Nope. Kings ransom springs to mind Greenie.

Ray.


----------



## raynipper (Aug 4, 2008)

I don't know the logistics or stops but finding accommodation at the next to last stop before London might be an option.
Then one stop hop into the metropolis early next day???

Ray.


----------



## locovan (Oct 17, 2007)

We have just stayed in a hotel at St Pancreas £75.00 and very good.
http://www.travelstay.com/pages/FairwayHotel.htm
You just cross over the road and your at the station brill!!!


----------



## greenasthegrass (Oct 27, 2007)

That's what I meant Ray and thanks Mave - have actually done a search myself for a different train and the daft old biddies are having a panic got it to £124 return for two so think that may be way forward.
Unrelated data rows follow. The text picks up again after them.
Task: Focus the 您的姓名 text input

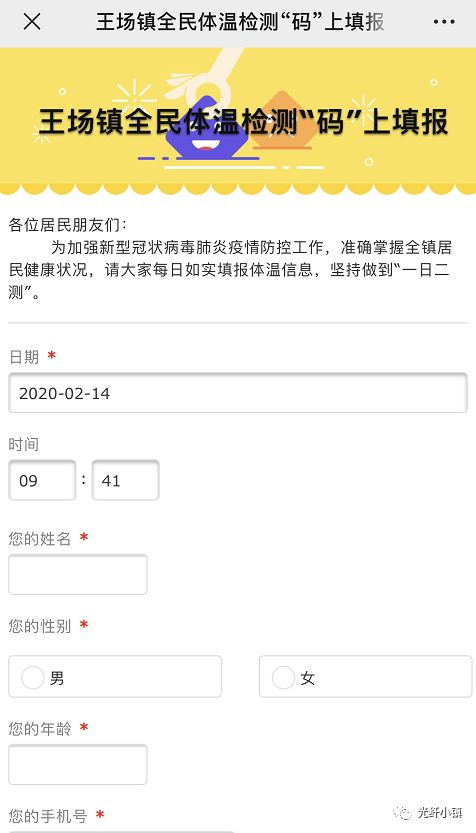Action: tap(78, 575)
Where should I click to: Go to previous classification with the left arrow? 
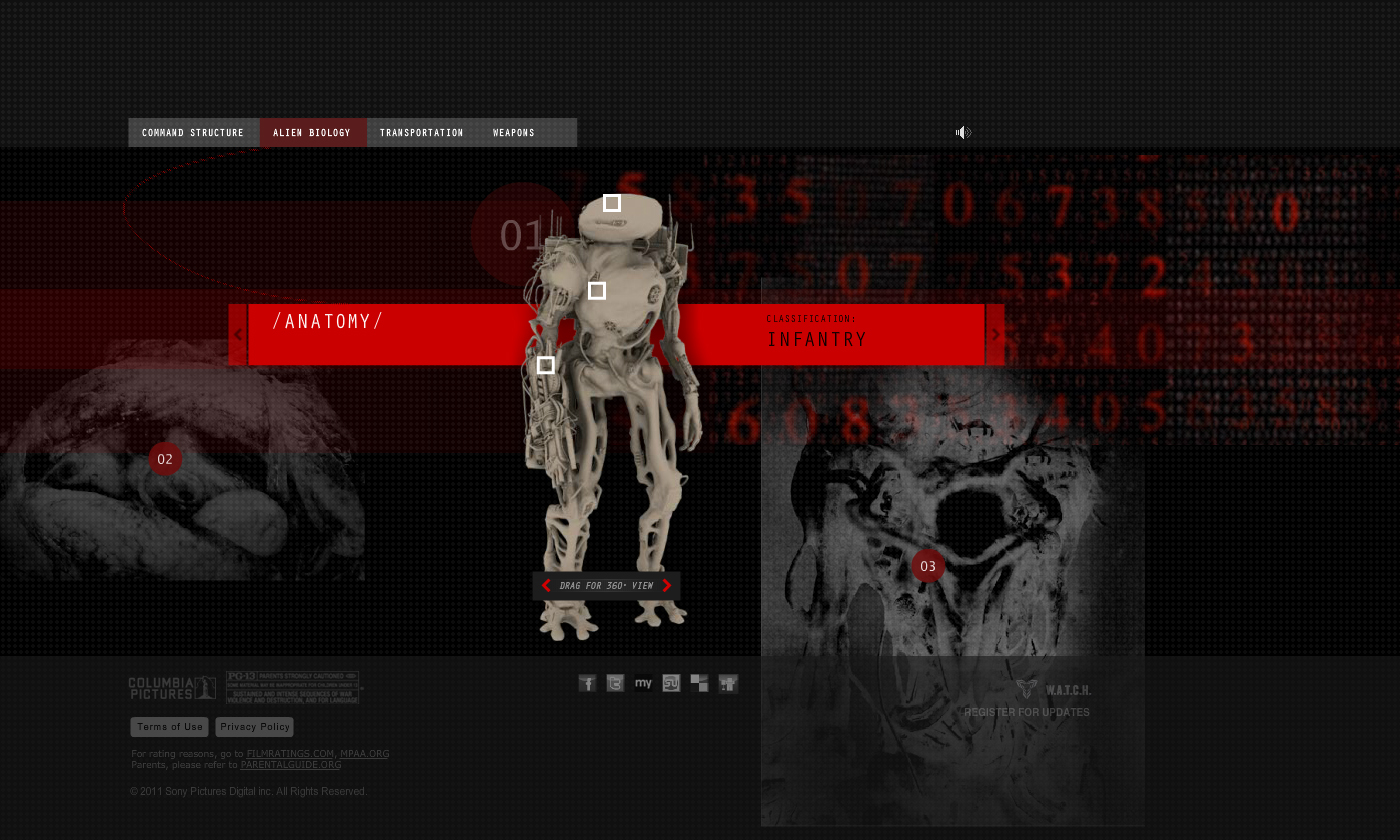(x=238, y=334)
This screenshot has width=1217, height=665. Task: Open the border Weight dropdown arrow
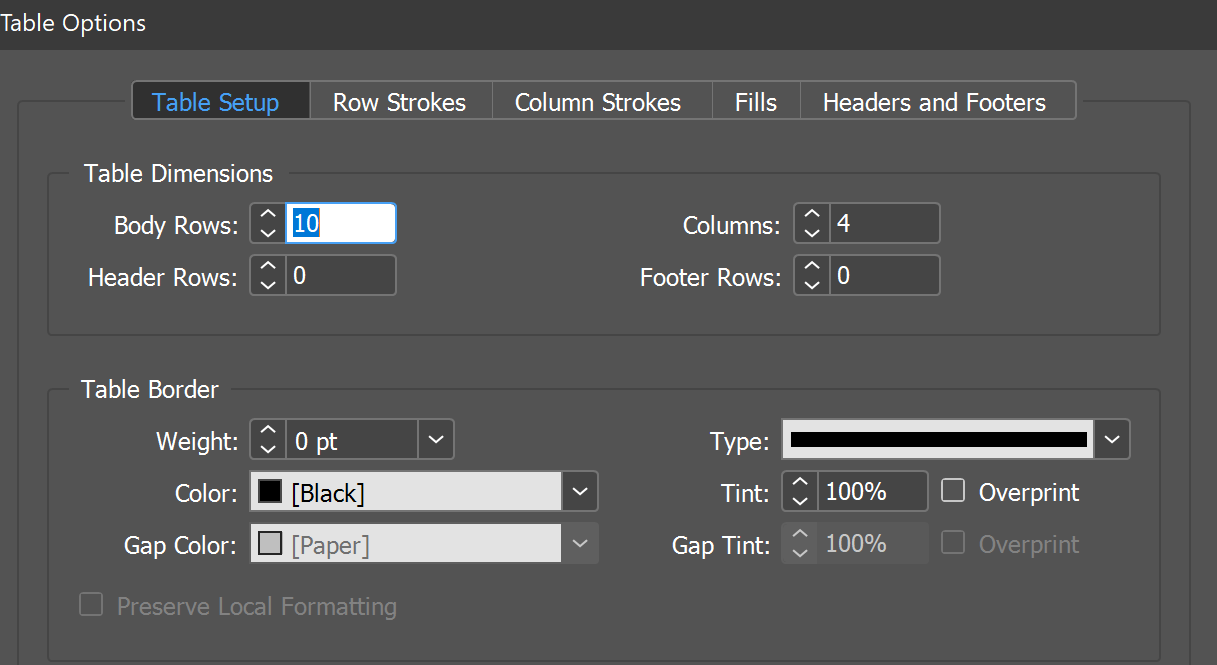pyautogui.click(x=435, y=439)
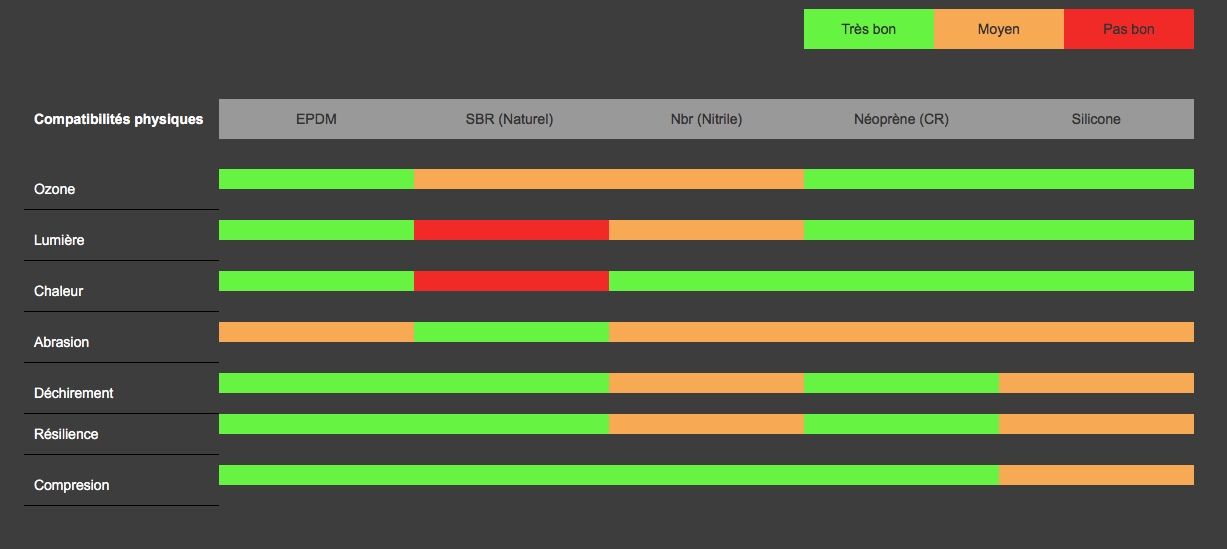
Task: Click the Déchirement row label
Action: coord(73,393)
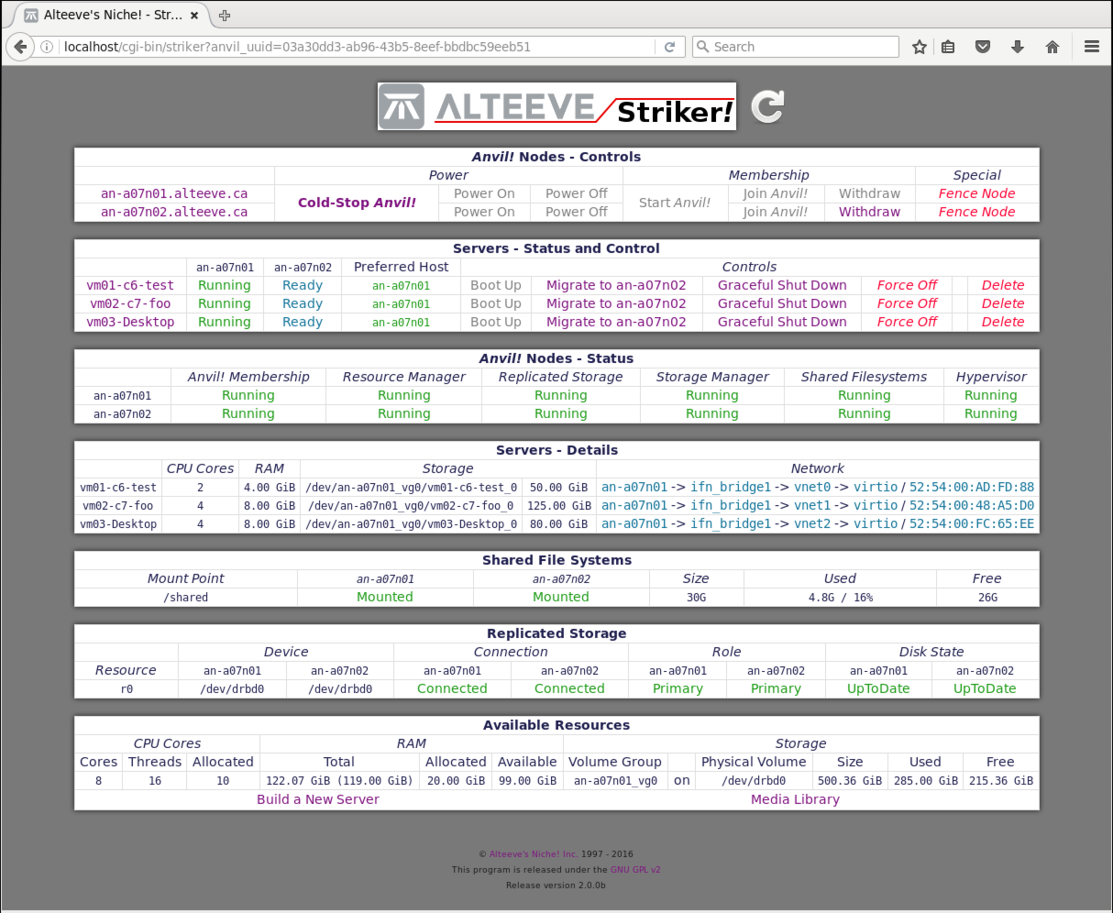The width and height of the screenshot is (1113, 913).
Task: Migrate vm02-c7-foo to an-a07n02
Action: (616, 304)
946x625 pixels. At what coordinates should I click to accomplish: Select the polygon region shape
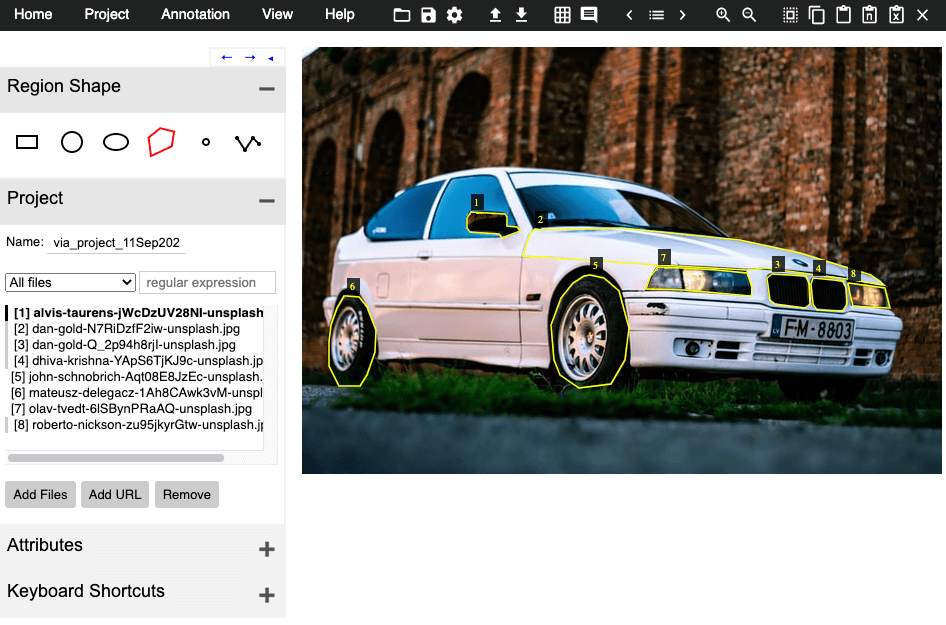click(x=161, y=142)
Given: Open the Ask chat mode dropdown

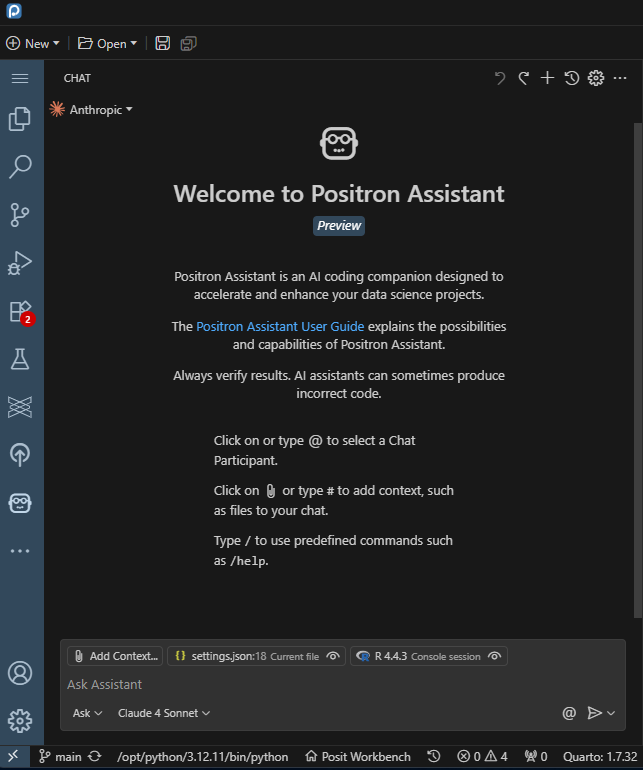Looking at the screenshot, I should [x=87, y=713].

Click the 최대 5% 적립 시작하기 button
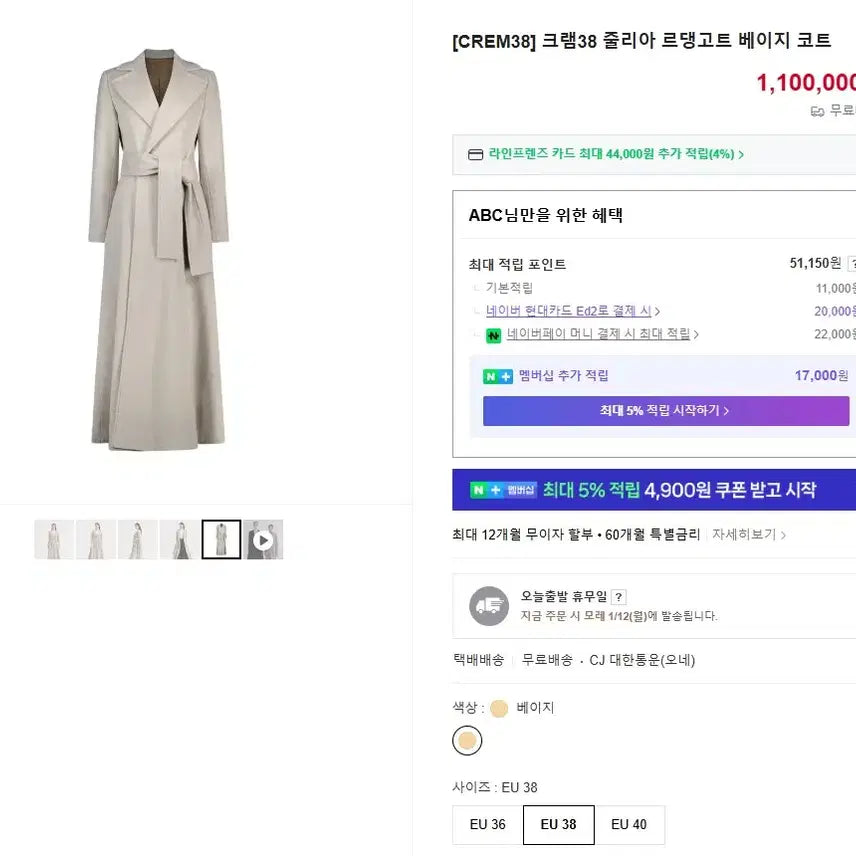click(666, 411)
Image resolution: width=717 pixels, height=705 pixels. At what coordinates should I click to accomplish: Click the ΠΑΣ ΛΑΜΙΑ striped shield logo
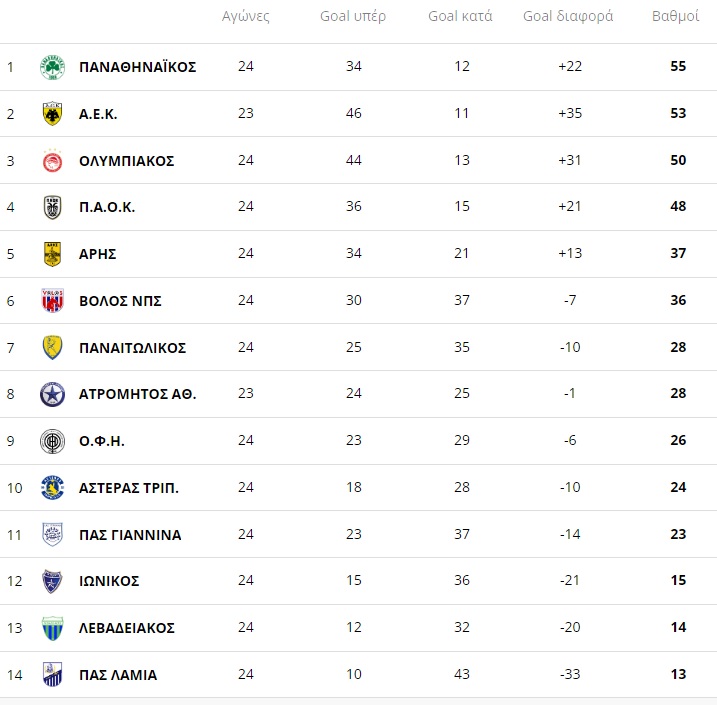(53, 675)
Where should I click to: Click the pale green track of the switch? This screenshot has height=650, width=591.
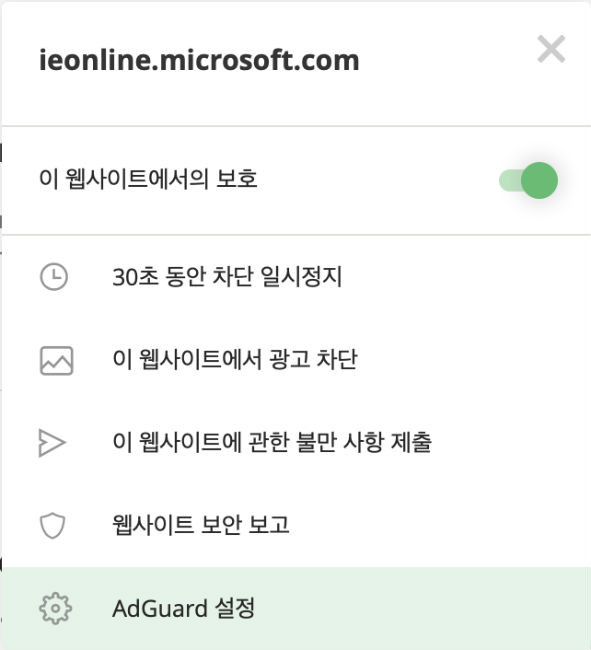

They are both 71 today so shall give em some slack and smack em with me spade - which could be some timeyet!

Greenie


----------



## bigfoot (May 16, 2005)

Have they got time to buy a Senior citizens rail card? That may be worth the investment.


----------



## greenasthegrass (Oct 27, 2007)

They have now just got them organised cost £52 for Biddy cards but then it was down to £73 for two return. Bargain!!!



Thanks chaps

Greenie


----------



## GerryD (Sep 20, 2007)

greenasthegrass said:


> They have now just got them organised cost £52 for Biddy cards but then it was down to £73 for two return. Bargain!!!
> 
> Thanks chaps
> 
> Greenie


That now works out to more than the £124 if they never use the biddy cards again.
Those prices aren't too bad. Cost me £31 to go into London last Thursday just for a meeting that lasted 1 hour.
Gerry


----------



## greenasthegrass (Oct 27, 2007)

It does but they last a year and am sure they will use them again - even if have to force them only £1 difference think they can manage that one.

£31 thats a bit of a rip off are you that far out of London?

Greenie


----------



## Pyranha (Jul 4, 2006)

There's a couple of Travelodges nearby, and at least one Premier Inn, all within walking distance of St Pancras. I've stayed in the Travelodge on Grays Inn Road and it was fine - wouldn't pay for the breakfast, though, as there are plenty of cafes nearby.


----------



## tonyt (May 25, 2005)

I know it would be a longer journey but National Express coaches often have some give away deals.


----------